I have a dirty little secret. I have an addiction. It sometimes keeps me awake at night and distracts me during the day. I am a running shoe addict.
It started off small, my first pair, they felt so comfortable. It was all so innocent. We built up a rapport and spent lots of time together but then one day they let me down. They started to niggle. They cheated on me, they hurt me. I saw better runners in better shoes and thought they might make me a better runner too, a better person. They had to be mine. Sure they were shiny and fun at first and we hung out for miles and miles but then I soon realised they were just slowing me down.

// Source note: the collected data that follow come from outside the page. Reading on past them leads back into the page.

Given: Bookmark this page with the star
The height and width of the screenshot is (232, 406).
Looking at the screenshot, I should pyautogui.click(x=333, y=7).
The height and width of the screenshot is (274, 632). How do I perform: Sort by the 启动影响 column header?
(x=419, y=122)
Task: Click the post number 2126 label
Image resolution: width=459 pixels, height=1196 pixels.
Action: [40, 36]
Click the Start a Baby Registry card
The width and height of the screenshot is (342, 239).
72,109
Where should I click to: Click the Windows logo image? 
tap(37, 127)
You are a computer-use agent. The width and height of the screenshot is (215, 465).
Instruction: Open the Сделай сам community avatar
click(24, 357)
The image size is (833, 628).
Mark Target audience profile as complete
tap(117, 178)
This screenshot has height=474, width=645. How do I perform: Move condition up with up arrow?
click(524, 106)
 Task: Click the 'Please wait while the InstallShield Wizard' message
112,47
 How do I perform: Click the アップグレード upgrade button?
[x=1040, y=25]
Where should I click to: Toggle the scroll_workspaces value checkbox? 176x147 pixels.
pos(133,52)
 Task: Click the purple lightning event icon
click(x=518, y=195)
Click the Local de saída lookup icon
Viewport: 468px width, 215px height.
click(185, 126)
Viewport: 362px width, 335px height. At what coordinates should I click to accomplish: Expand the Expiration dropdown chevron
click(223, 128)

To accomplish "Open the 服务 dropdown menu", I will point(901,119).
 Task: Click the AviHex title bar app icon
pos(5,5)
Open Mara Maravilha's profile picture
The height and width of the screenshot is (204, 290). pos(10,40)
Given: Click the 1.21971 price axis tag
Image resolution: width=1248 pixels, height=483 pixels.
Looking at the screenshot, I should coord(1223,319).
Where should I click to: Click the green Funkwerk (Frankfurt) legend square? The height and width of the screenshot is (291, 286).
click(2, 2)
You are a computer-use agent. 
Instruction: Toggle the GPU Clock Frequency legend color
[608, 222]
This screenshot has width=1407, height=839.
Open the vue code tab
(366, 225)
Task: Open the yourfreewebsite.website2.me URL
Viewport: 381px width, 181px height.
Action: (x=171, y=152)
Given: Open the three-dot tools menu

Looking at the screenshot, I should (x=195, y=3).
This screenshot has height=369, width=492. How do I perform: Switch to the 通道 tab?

Maybe I was just hanging around with the wrong crowd? I changed brands, swapped allegiances and tried to get an edge. Less is more they told me and I found some truth in that. Less shoe – more money? It must be the science I told myself. I had to have more. Miles and miles and so many memories. The collection grew and grew. Shoes for road, shoes for trail, shoes for wet, dry, sun, snow, grass, gravel, public holidays and even for events. I have tried them all. Shoes for all seasons. Shoes in every colour as surely fashion and coördination are the key to injury reduction. I love them all and still want more. I’ve tried to go cold turkey (even barefooted) but I still while away my spare time contemplating low weight, heal to toe differentials and lacing systems. It’s a healthy vice I guess and not quite as expensive as drugs (if you catch the sales at the right time) but I’m sure one day my loved ones will instigate some kind of intervention and start to throw old pairs out. I guard them just in case and perform regular stock audits.
I need therapy. Group therapy. Does anyone else out there struggle with this? and if you do what do you think of the saucony virrata? worth a punt for this summers long road miles?